We got together with 5 other couples with kids during the July 4th long weekend.I was so excited about the trip from a long time,since I was going to meet 2 kids whom I had not seen at all and hang out with our friends,which we had not done in a long time.The reason being,everyone was busy getting pregnant and having babies in the year 2006.We met on Tuesday night and drove back home on Saturday.

We had rented an apartment in a resort in a hilly area,nothing much to do,but very scenic.What with so many little ones,we ended up at home most of the time,so the place where we stayed didn't matter.We took a lot of food to cook,especially for the kids.The whole dining table was filled with junk food that everyone brought.We managed to finish most of it !:-)!The adults had a great time,am sure the kids enjoyed too.

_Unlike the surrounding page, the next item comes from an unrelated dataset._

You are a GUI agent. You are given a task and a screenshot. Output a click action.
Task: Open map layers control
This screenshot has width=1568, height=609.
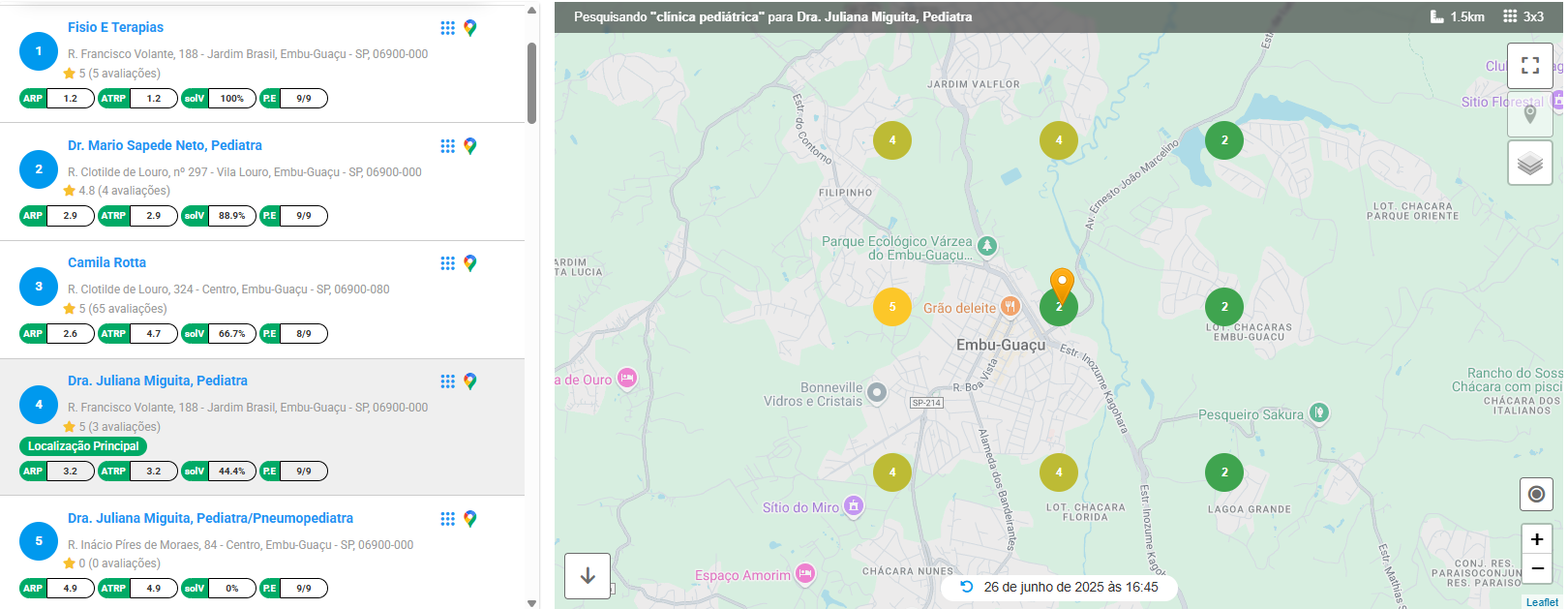(1529, 163)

Miss D was a little unhappy the night we got there,she slept at the very end of our drive and woke up in a new place,with a whole bunch of new faces looking at her.She kinda freaked out,but was fine the next morning.She enjoyed the rest of the stay,and started playing with an older boy,running behind him and trying to imitate him.She was the only girl among 4 boys:-)You appreciate and enjoy what other kids do only when you have one of your own,at least that has been the case with me.It was so much fun watching all of them run around,pulling each others toys,tugging each others shirts and falling over one and other.

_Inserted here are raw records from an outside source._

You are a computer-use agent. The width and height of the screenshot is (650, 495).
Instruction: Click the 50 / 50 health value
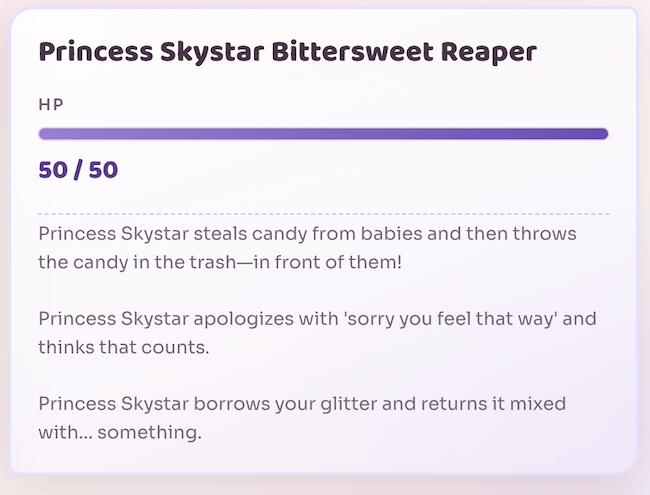(x=78, y=170)
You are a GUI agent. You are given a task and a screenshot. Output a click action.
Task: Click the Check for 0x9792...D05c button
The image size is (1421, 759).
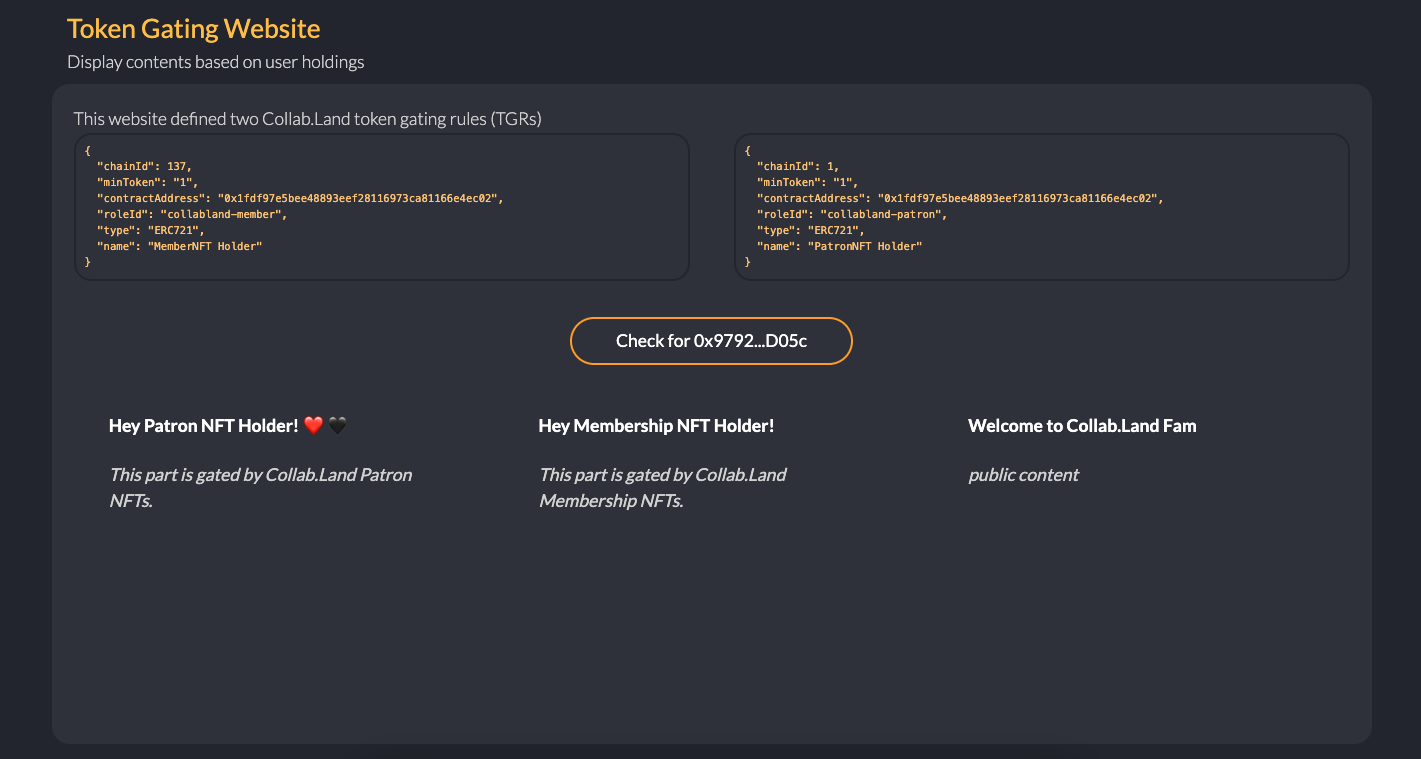click(x=711, y=341)

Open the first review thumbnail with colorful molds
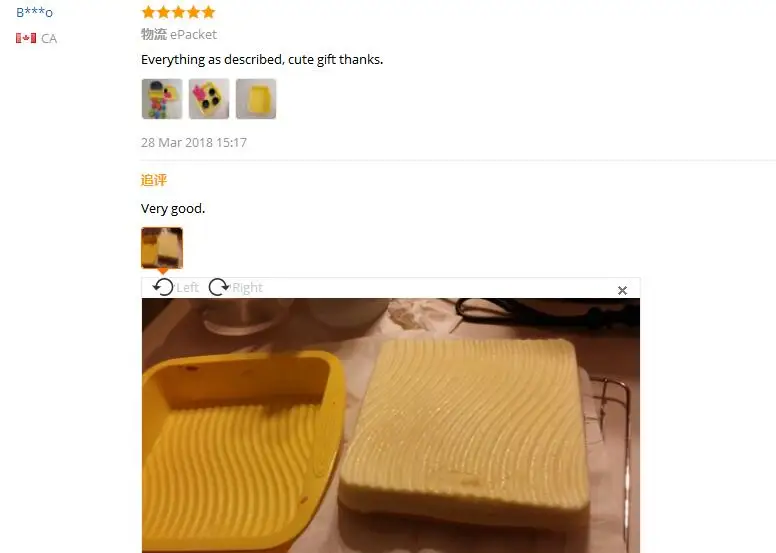coord(162,99)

Hope we meet like this often,its a pleasure incomparable to others to see them together.

I hate when I shout

I am writing this with a very bad feeling about myself.I yelled at my little daughter,she cried and went to bed and I can still hear her taking those deep breaths on the monitor,the ones that last much after they stop crying.I yell and the very next second feel terrible about it.Only wish I could hold off just before I am about to loose it and control myself.It happens sometimes,but I catch myself yelling at her once in a while and I HATE myself later.

She had a fun day playing with her second cousin and then spent the evening with her neighbor playmate who is her age.She was very sleepy when I took her upstairs to bed.She's been very unhappy about diaper changes lately and it is a big challenge to change her,especially at night before going to bed.So I was prepared with things to entertain her,and tried to distract her with things which usually would catch her attention,but not tonight.She had a little diaper rash to begin with and I tried hard to sweet talk her while changing and she would not let me do it.Then I yelled,she started to cry and I yelled more and she cried more and more.The work was done,she drank milk while trying to console herself,and dozed off in a few minutes.In the mean time,I almost had tears in my eyes,the poor baby had a diaper rash and was so sleepy and all she wanted was not to be changed.

Hmmm,its all part and parcel of motherhood,raising a child,trying to be a good parent........will feel better once I hug and kiss her in the morning.Waiting to see the cute smile on my darling's face tomorrow.She wakes up every morning by saying "amma" and "appa":-)what more do I want to hear first thing in the morning!